Born under the name of Joseph Adalbert Guz on March 18, 1890 in Lemberg, Austria (present-day Lviv, Ukraine), he entered the Franciscans in 1908, where he took the name of Innocent. After studying Philosophy in Kraków, he was ordained a priest in 1914 on the eve of the First World War. He then ministered in various parishes and communities, and then went to Grodno. There he became acquainted with the father Maximilian Kolbe and entered the Mission of the Immaculate, founded by the latter, to become a confessor and professor from 1933 to 1936.
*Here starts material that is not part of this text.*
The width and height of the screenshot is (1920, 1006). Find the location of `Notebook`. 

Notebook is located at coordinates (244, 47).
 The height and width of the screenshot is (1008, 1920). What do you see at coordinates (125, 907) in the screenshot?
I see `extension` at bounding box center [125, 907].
During the occupation of 1939, while the USSR occupied the East and the German Reich the West of Poland, he was transferred to Grodno. He was then arrested and imprisoned on March 21, 1940, by the Soviets who put in place a policy of anti-Christian repression. He escaped and went to the German zone where he was arrested by the Gestapo. He was transferred to Soldau concentration camp and then to Oranienbourg-Sachsenhausen concentration camp. After he arrived at the camp, he was tortured by a guard who killed him on June 6, 1940.

Considered one of the hundred and eight Polish martyrs of the Second World War, he was beatified on June 13, 1999 by Pope John Paul II in Warsaw.[1]

References[edit]

  1. ^ Terry Jones, Listing of the names of all 108 martyrs beatified 13 June 1999 by Pope John Paul II at Warsaw, Poland; CatholicForum.com website. Internet Archive.